Wednesday, October 08, 2008

McCAIN'S "RESURGENCE PLAN"

I don't know how I feel about this plan, but here are some more details on John McCain's Homeownership Resurgence Plan, as provided by the McCain/Palin campaign:

John McCain will direct his Treasury Secretary to implement an American Homeownership Resurgence Plan (McCain Resurgence Plan) to keep families in their homes, avoid foreclosures, save failing neighborhoods, stabilize the housing market and attack the roots of our financial crisis. America’s families are bearing a heavy burden from falling housing prices, mortgage delinquencies, foreclosures, and a weak economy. It is important that those families who have worked hard enough to finance homeownership not have that dream crushed under the weight of the wrong mortgage. The existing debts are too large compared to the value of housing. For those that cannot make payments, mortgages must be re-structured to put losses on the books and put homeowners in manageable mortgages. Lenders in these cases must recognize the loss that they’ve already suffered.The McCain Resurgence Plan would purchase mortgages directly from homeowners and mortgage servicers, and replace them with manageable, fixed-rate mortgages that will keep families in their homes. By purchasing the existing, failing mortgages the McCain resurgence plan will eliminate uncertainty over defaults, support the value of mortgage-backed derivatives and alleviate risks that are freezing financial markets. The McCain resurgence plan would be available to mortgage holders that:

· Live in the home (primary residence only)
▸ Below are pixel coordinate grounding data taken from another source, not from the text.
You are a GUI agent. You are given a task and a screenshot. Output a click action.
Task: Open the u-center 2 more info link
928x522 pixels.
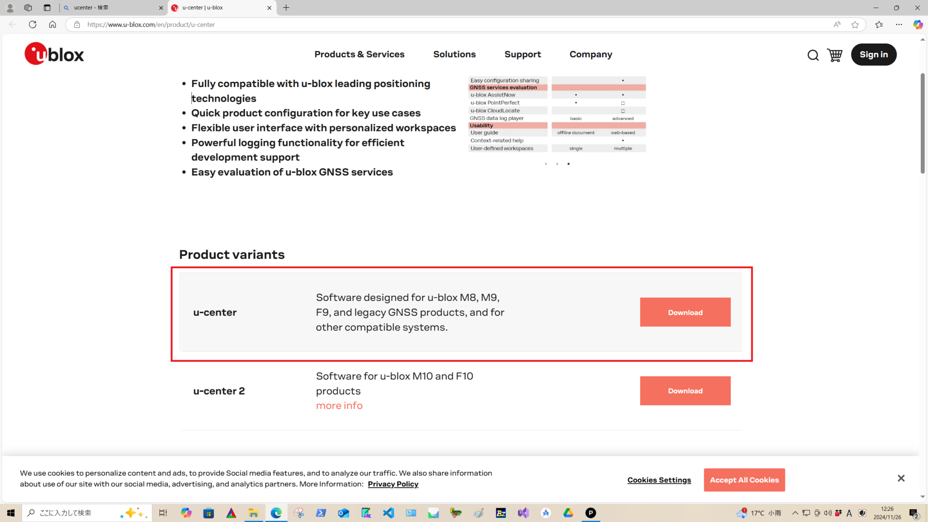[x=339, y=406]
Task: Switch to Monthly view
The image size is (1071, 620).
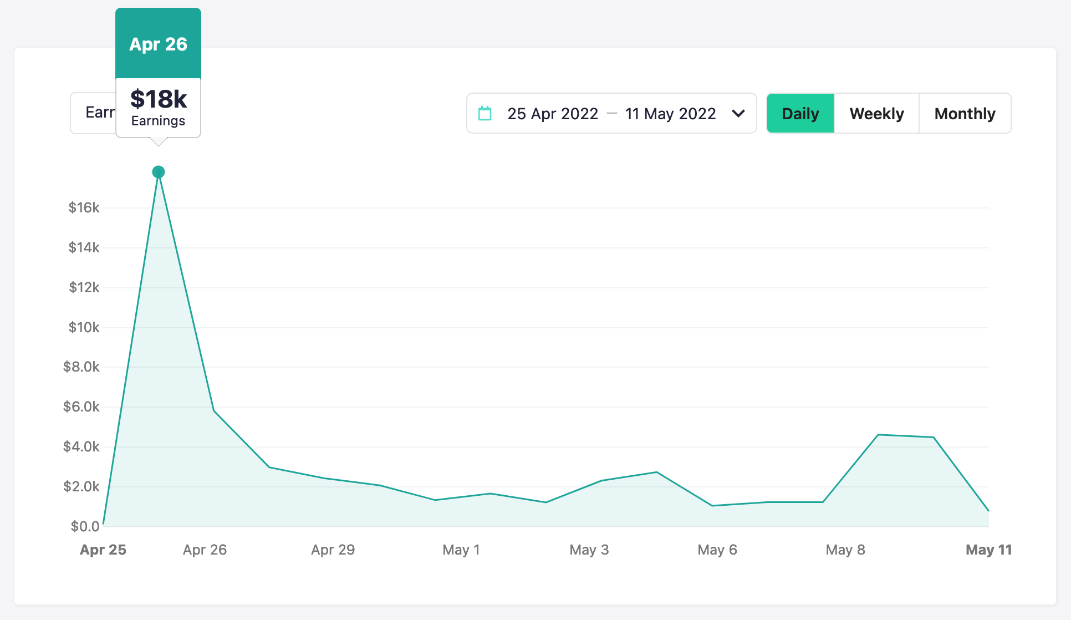Action: click(x=965, y=113)
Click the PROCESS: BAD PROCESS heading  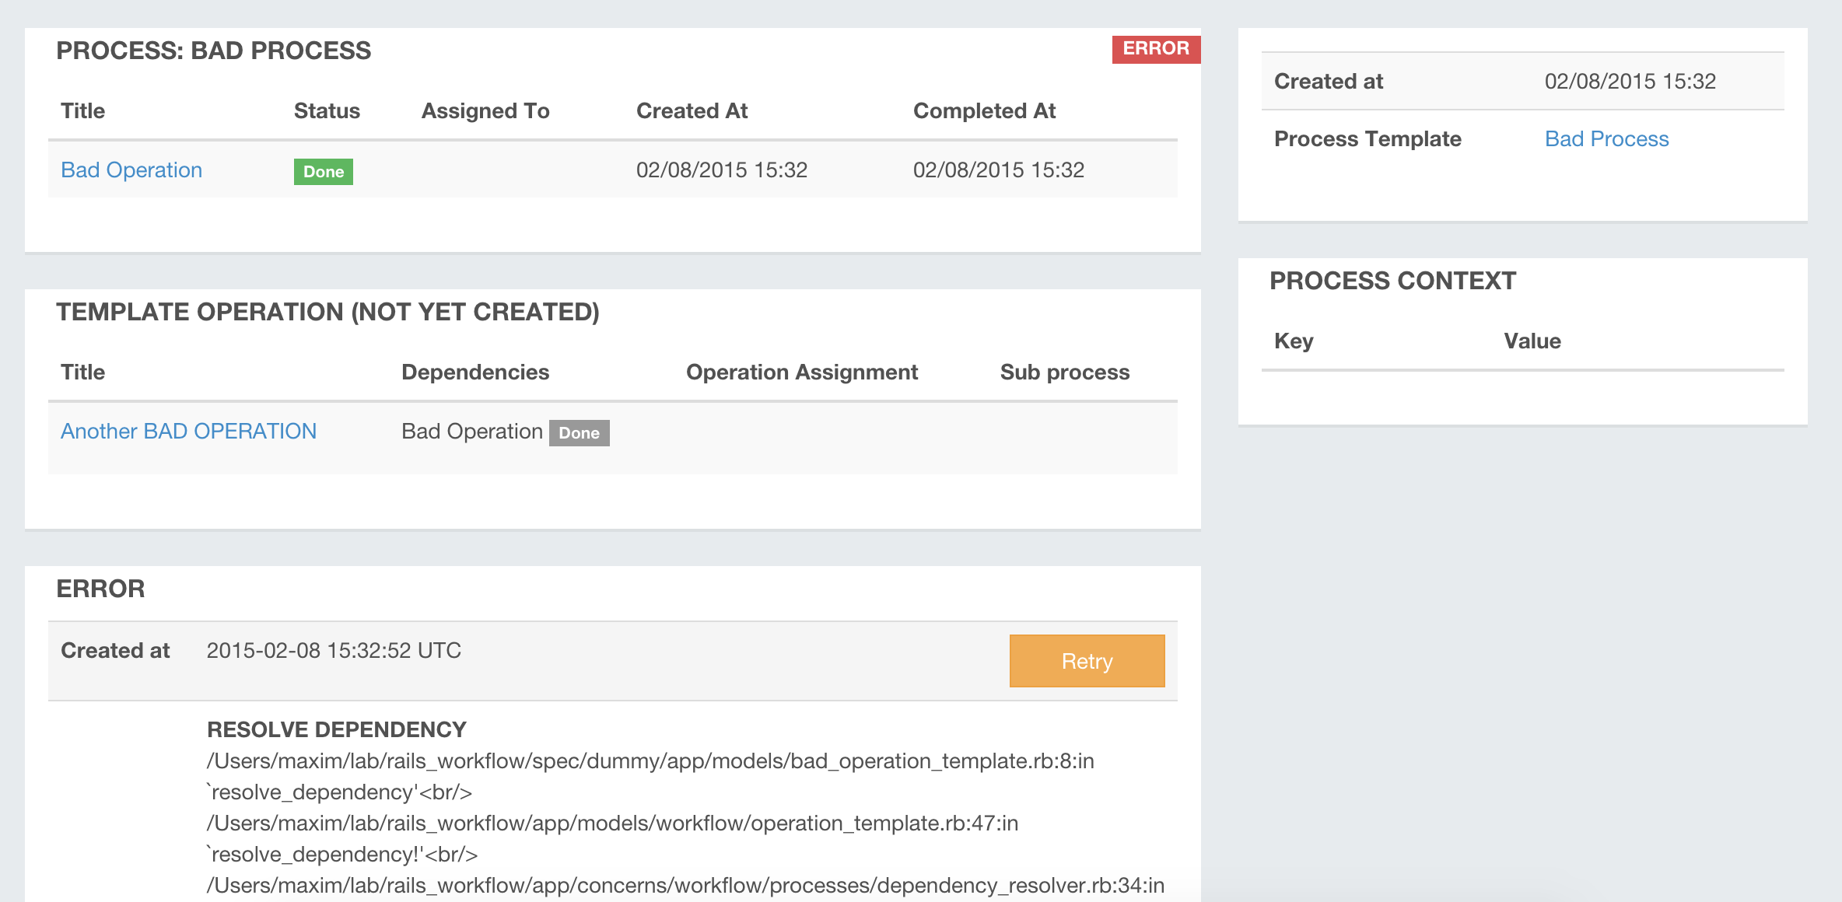pos(213,51)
· Can prove their creditworthiness at the time of the original loan (no
falsifications and provided a down payment)

.The new mortgage would be an FHA-guaranteed fixed-rate mortgage at terms manageable for the homeowner

The direct cost of this plan would be roughly $300 billion because the purchase of mortgages would relieve homeowners of “negative equity” in some homes. Funds provided by Congress in recent financial market stabilization bill can be used for this purpose; indeed by stabilizing mortgages it will likely be possible to avoid some purposes previously assumed needed in that bill.

The plan could be implemented quickly as a result of the authorities
provided in the stabilization bill, the recent housing bill, and the U.S. government's conservatorship of Fannie Mae and Freddie Mac. It may be necessary for Congress to raise the overall borrowing limit.